“For we do not want you to be ignorant, brethren, of our trouble which came to us in Asia: that we were burdened beyond measure, above strength, so that we despaired even of life” (2 Corinthians 1:8).

LIKE PAUL, WE OCCASIONALLY PASS THROUGH ORDEALS SO SERIOUS AND SEEMINGLY HOPELESS THAT WE “DESPAIR EVEN OF LIFE.” It is not that our faith has failed or we’ve lost our hope of heaven. It is just that, as far as the immediate crisis is concerned, it doesn’t look like it is going to be resolved without traumatic loss, or even death, on our part. Maybe there is a way out, but we can’t see it right now. As in the case of Job’s suffering, we may be called upon to suffer without the aid of any explanation or assurance as to the outcome, except that God will be the ultimate victor in the end. Between now and then, we may find ourselves “in the dark.”

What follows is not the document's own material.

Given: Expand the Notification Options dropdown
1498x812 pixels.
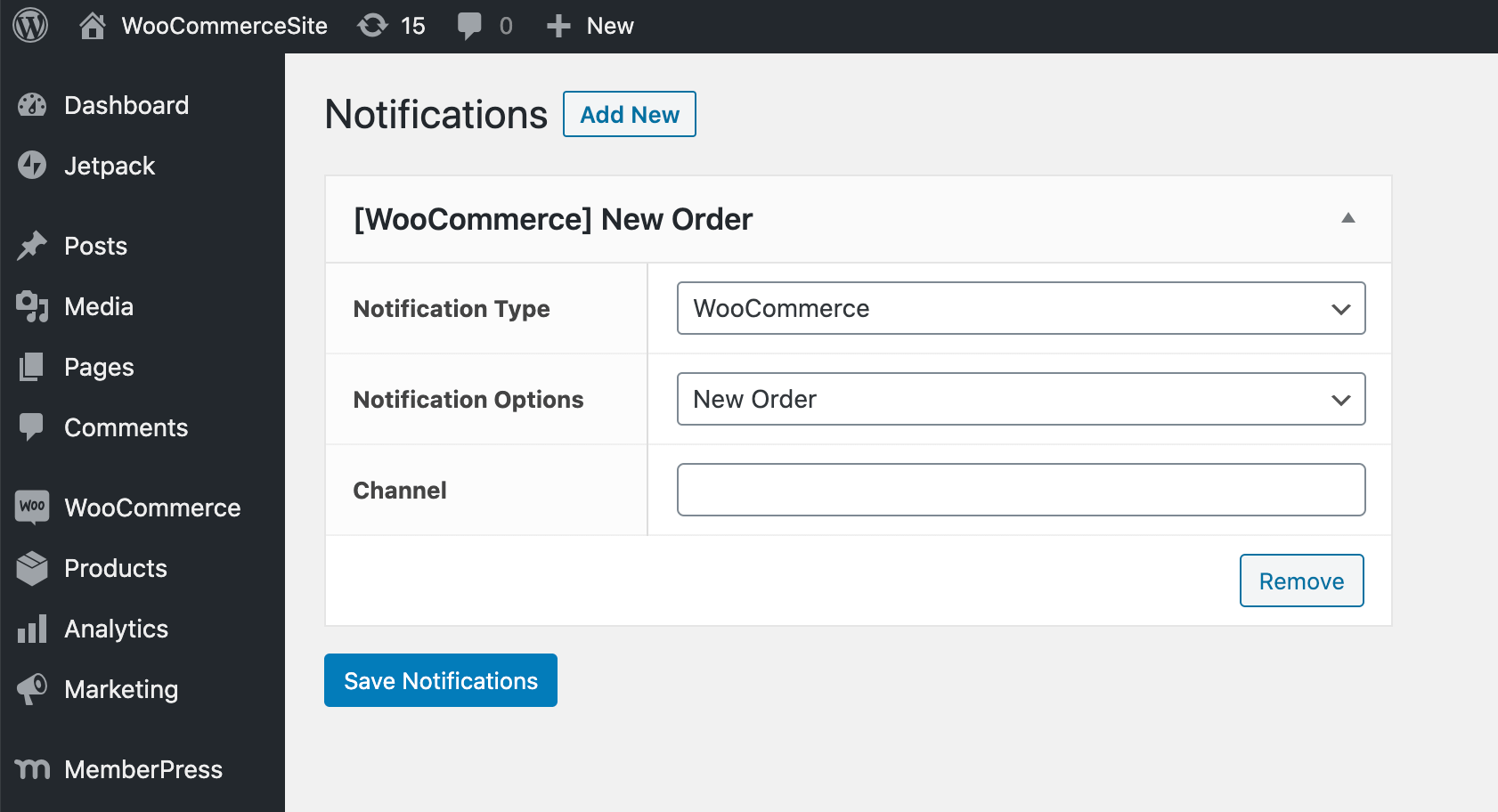Looking at the screenshot, I should tap(1021, 399).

The dead of the night is a hard time to endure. Things that may be bearable when the sun is shining are much harder to bear in the night hours. That is why those who suffer from depression dread the closing hours of the day, when the daylight begins to vanish and the darkness closes in. In the dark, pain and sorrow and discouragement are multiplied, especially in the wee hours that we call the “dead” of the night. These are dangerous hours, when we find ourselves much more vulnerable to the assaults of Satan.

But we can experience some “dark nights of the soul” even when the sun is shining. Literal nights may be hard, but there is a darkness we often have to deal with that has nothing to do with whether the physical sun is shining. Who among us has not passed through something like Job’s darkness, a time when God is silent and not even one other person is willing to say anything but a discouraging word? The dead of the night is a hard time to endure.

But what is especially hard is the continuance of such times. We think it might help if we knew when the problem would be resolved, one way or the other, but no such cut-off date is given to us. The deadness and the darkness just go on and on and on.

Well, God has not guaranteed that we won’t pass through such murky waters in this world. What He has promised is that He is our Redeemer. All will be well, in the end. And so, we endure.

“In a really dark night of the soul it is always three in the morning, day after day” (F. Scott Fitzgerald).